Getting started with Pandas

Now that you have got a little bit of introduction to Pandas, it’s time to get started with Pandas. We are going to start from Installation, and are just assuming that you already have got Python installed in your system. The installation part is very easy, but we will go through it so that we can smoothly move ahead.

Getting started with Pandas

How to Install Pandas?

We are mostly talking about Pandas in this tutorial series, but if you are heading toward Machine Learning and Data Science, then you might want to use other tools like Google Colab, or Anaconda(or Miniconda). We will go through some different techniques you can get started using Pandas.

Using Pip

First of all, if you already have Python installed on your system, then you can simply use pip, to install pandas into your system. Follow the below steps to install pandas into your system, using pip.

  • First, open your terminal/command prompt.
  • On your Command prompt, just write the following command – pip install pandas

Don’t forget to hit enter after that. You will find that the pandas will get installed. After that, you can start using Pandas in your Python programs. Later on, we will see how, but we need to see other ways to start using Pandas.

Using Google Colab

If you are moving towards Machine Learning or Data Science, you must be familiar with the tool called Google Colab. Google Colab allows anyone to write and execute Python code using the browser. It is especially used in Machine Learning and Data Analysis. To use Pandas on Google Colab is as easy as typing. Well, you don’t need an installation. Just import pandas and start using them.

Using Anaconda

It’s less likely that you are familiar with Machine Learning and Data Science, but not with a great tool like Anaconda. Anaconda is the most popular data science platform. By downloading Anaconda into your system, you can then launch Jupyter Lab, wherein you can write and execute your Python codes. You can there import pandas, and then start using it.

How to import pandas?

Well, you might have got started with pandas either way, but I have been emphasizing the point that you would need to import pandas. But the next question is how do you import pandas? It’s too easy. You just need to use the import statement in Python. Here is how you do it.

import pandas as PD

Well, you might be familiar with this alias thing in Python imports, where we give some aliases for the package. For example, here pandas are given the alias pd, which means that in the program, we will be using pd instead of pandas (consider this like a nickname for pandas for this program). It is not compulsory, but rather a convenience, so that you don’t need to write pandas every time.

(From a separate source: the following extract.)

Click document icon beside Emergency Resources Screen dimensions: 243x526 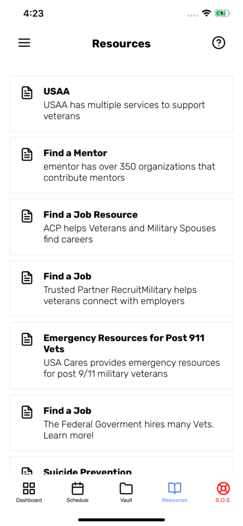pos(27,340)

Also, giving an alias as PD is not compulsory. You may give something else, like import pandas as pan, but you would see the PD thing as used by literally many.

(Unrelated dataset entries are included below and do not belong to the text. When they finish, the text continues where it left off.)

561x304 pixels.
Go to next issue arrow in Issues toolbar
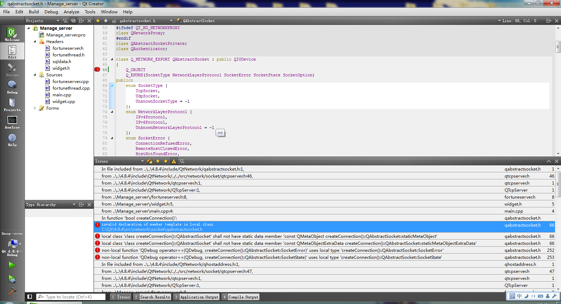point(165,161)
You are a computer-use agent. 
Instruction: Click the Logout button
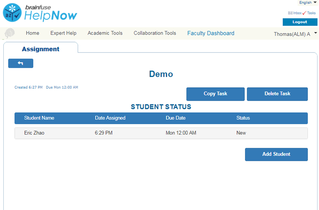pyautogui.click(x=300, y=22)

After you are done installing pandas into your system anyways, you can check the version. To do this, you just need to use the below code.

import pandas as pd
print(pd.__version__)

Here is a sample program in Python, where we are implementing pandas. Don’t even worry about what’s written in the program, but just take a brief look at it, since we are going to explain it later –

import pandas as pd

df = pd.DataFrame({
"Branch": ["CSE", "EEE", "IT", "Mechanical"],
"Number of students placed": [25, 16, 34, 32]
})

df

Don’t worry about what the above code is doing, because all we are doing is creating a DataFrame, which, we are going to explore later, but you can try to copy this code and run it by yourself in the Google Colab, and see the DataFrame. You should see it like an Excel table.

So, we have successfully installed and imported Pandas. Now, it’s time to move towards further concepts and understand more about pandas.